Tuesday, July 12, 2016

Say yes.

I never had a story to tell. I always dreamed of becoming a writer but when I thought through that romantic idea of holing up in a cabin in the woods to put myself to work, I couldn’t imagine any words that would touch the pages. I’d had no hardships. I’d hardly even had love. My parents are still married. I’ve never lost someone close to me to death. I have two brothers with whom my relationship is healthy, though maybe it wasn’t always that way. I’m from a middle class white family and grew up in a small town where nothing was scary. I’ve got a good job and I’m pretty good at taking care of myself. I’ve had a safe little life. And a life like that doesn’t come with a good story. 

I always felt that people really craved the tale of overcoming obstacles and beating the odds— the literary equivalent of jumping from airplanes or popping a bottle of Dom Perignon from a French rooftop. So if I did not have a story like that, maybe mine would be about love? I’ve had love come and go, but heartache is the stuff of pop songs. A love story for the pages cannot be about about a boy… so I asked myself constantly: What do I love? 

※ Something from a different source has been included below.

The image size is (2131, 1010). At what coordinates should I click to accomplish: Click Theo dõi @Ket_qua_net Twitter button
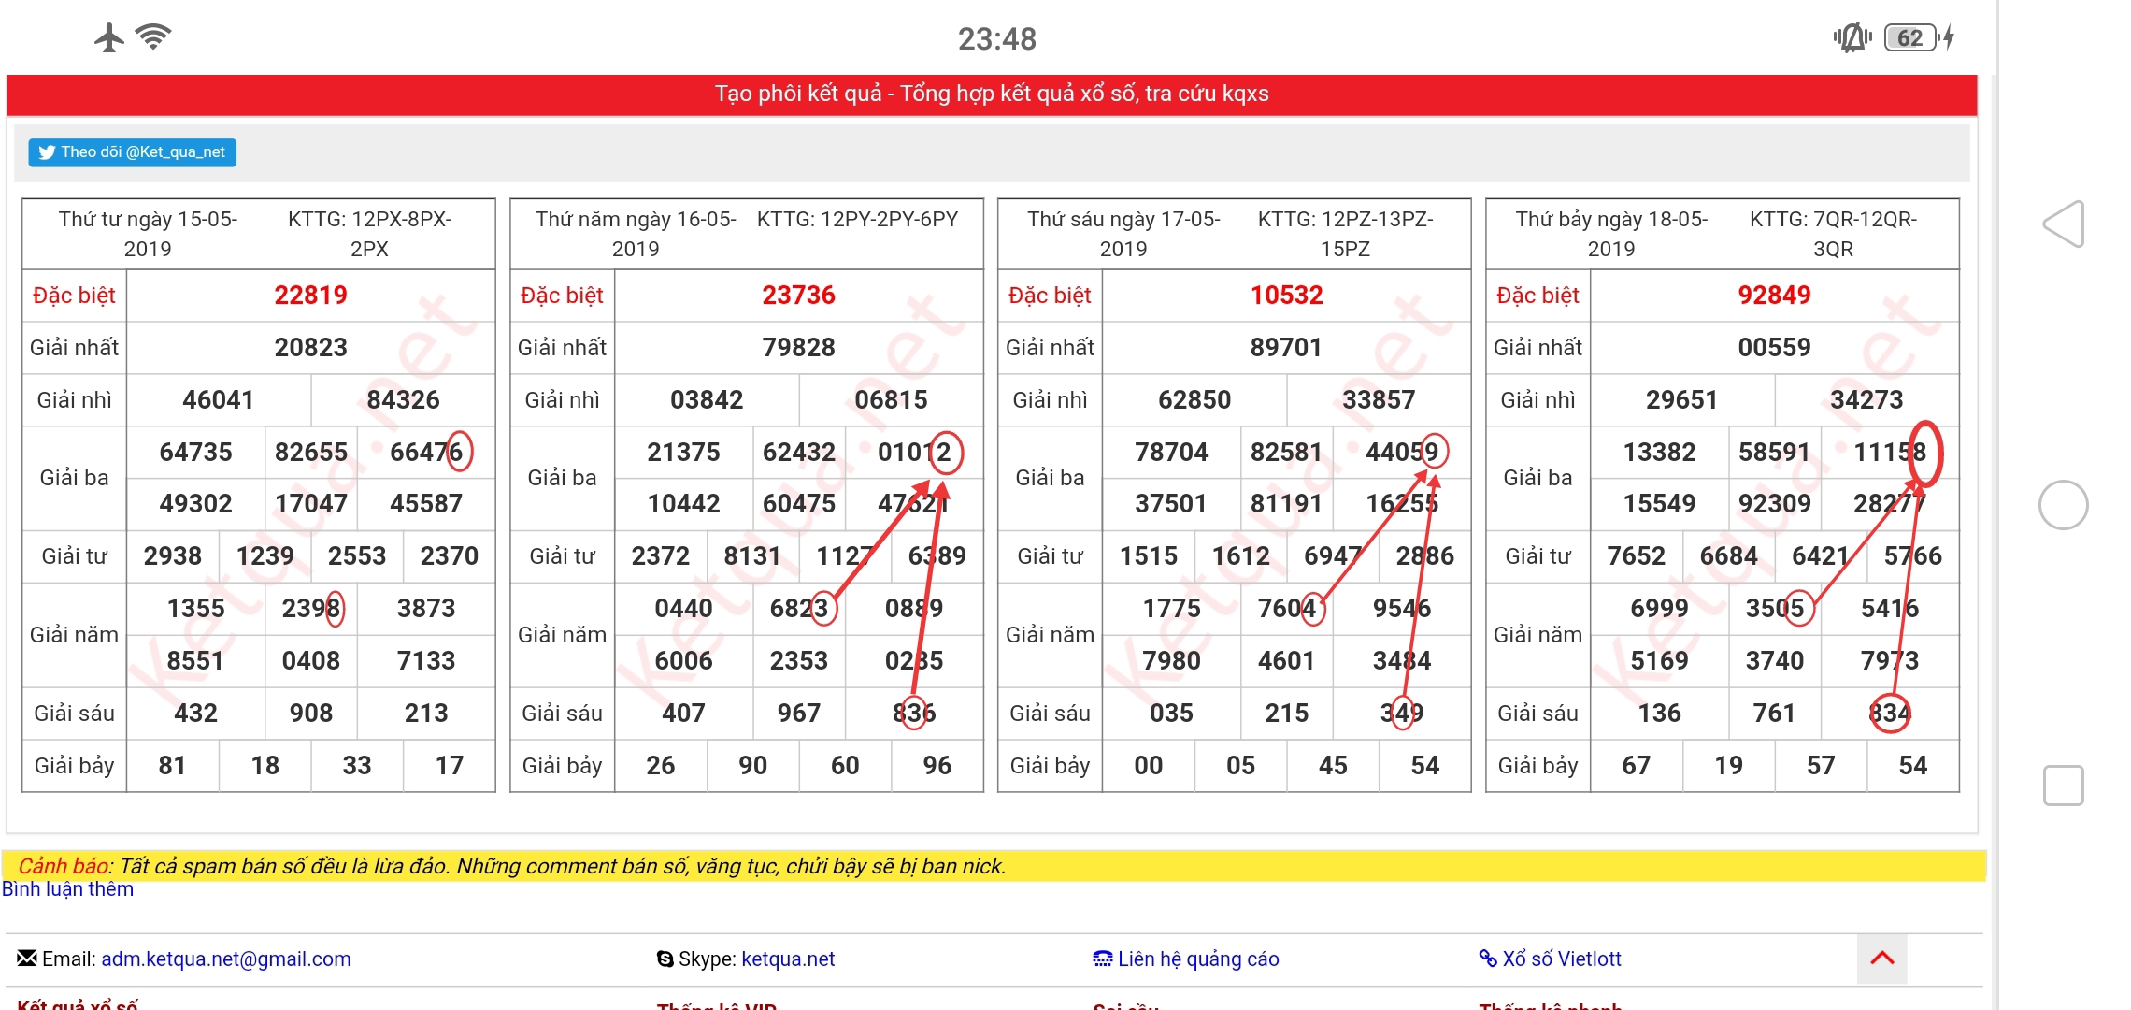132,152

I love my friends and traveling and dancing and being in water and eating good food and staying up late and growing plants. But none of these equated to passion; and isn’t passion what we all crave? We all want to find that thing that gets us up every morning and fills our thoughts when we aren’t able to do it. We all want to believe there is something out there for us and if we’re lucky enough to find it, life will start to make a little more sense and feel a little more whole. I was looking for that thing and I was looking in the wrong places. Then one day I suddenly woke up single, struggling to remember how to live life on my own, wondering if I would ever again feel like I was worth a damn, wondering if anyone would ever believe in me enough to take a chance on me. And then someone did. 

After getting dumped I asked myself what I could do to not only distract myself, but give me something to live for again. And I decided I wanted to pursue sailing. I’d taken a handful of lessons a few years ago, but being the end of the summer, I didn’t try too hard to get myself on any boats when the lessons ended. Quickly that adventure became a fun memory from a summer past; something I’d tried once but moved on from easily. I’ve never been good at the follow through. I have lots of ideas, but rarely do they become realities.

Except this one never totally died in me. At one point in the last few years, I joined a sailing MeetUp group and continued to receive email invitations to go sailing with strangers, though I never took any of them up. I think it was a fantasy that I would become a sailor. Something I could dream of but that no one really ever expected me to do—including myself. I didn’t know any sailors. I knew no one with boats. It was a fun idea that never became a reality, like most things in my life. 

But this time around was different. I needed something that was mine. So I decided to make it happen. I reached out to a fairly new friend that sailed who immediately jumped at the chance to help get me on a boat. And quickly I found myself meeting up with her boyfriend, who I’d never met, and following him to a sailboat on a Thursday night to join a race. He introduced me to the crew and I awkwardly explained that I’d sailed before but it had been a long time and I didn’t really know what to do. My friend Katherine wasn’t there that night, so essentially I was a complete stranger who knew almost nothing about sailing. 

The reality was that I was nothing more than dead weight. I felt in the way all the time and I was nervous the whole time just hoping the Skipper liked me. I didn’t know the term rail meat at the time, but I knew immediately that I didn’t feel useful. Despite this insecurity, I had the most amazing time. I watched this group of people play their parts to move this boat to the first of many wins I would participate in. They laughed and drank beers and told disgusting jokes and I instantly felt like I fit right in. I knew that I had to make every effort to get myself back on this boat. And I wanted more than anything to prove myself to this team—and to this Skipper. 

I left that night not knowing if I would be back. I left hoping like hell that this would not be another thing I tried and then moved on from. I left and told the Skipper I’d love to come back but I understood if i was slowing the boat down and he didn’t want the extra weight. And instead of saying “you’re right, you’re not a great addition to the crew, you fucking newbie” he said “come back next week.” And I did. 

That was two months ago. Today I spent the day on my own sailboat. I was given the opportunity to lease a boat for the next four months with a few other women. Me, a girl who was brand new to the sailing community and almost completely unconnected, has a boat. I’m still a newbie. I’m still learning. But this is the boldest thing I’ve ever done. 

It’s the first time in my life I’ve said yes to something big. It is the first time I’ve manifested something in this anxiety-ridden head and turned it into an opportunity. I am learning that lesson that people like Oprah are always trying to teach: you have control of your future. You have the power to change your life. You can be whatever you want to be. Even if it’s a sailor.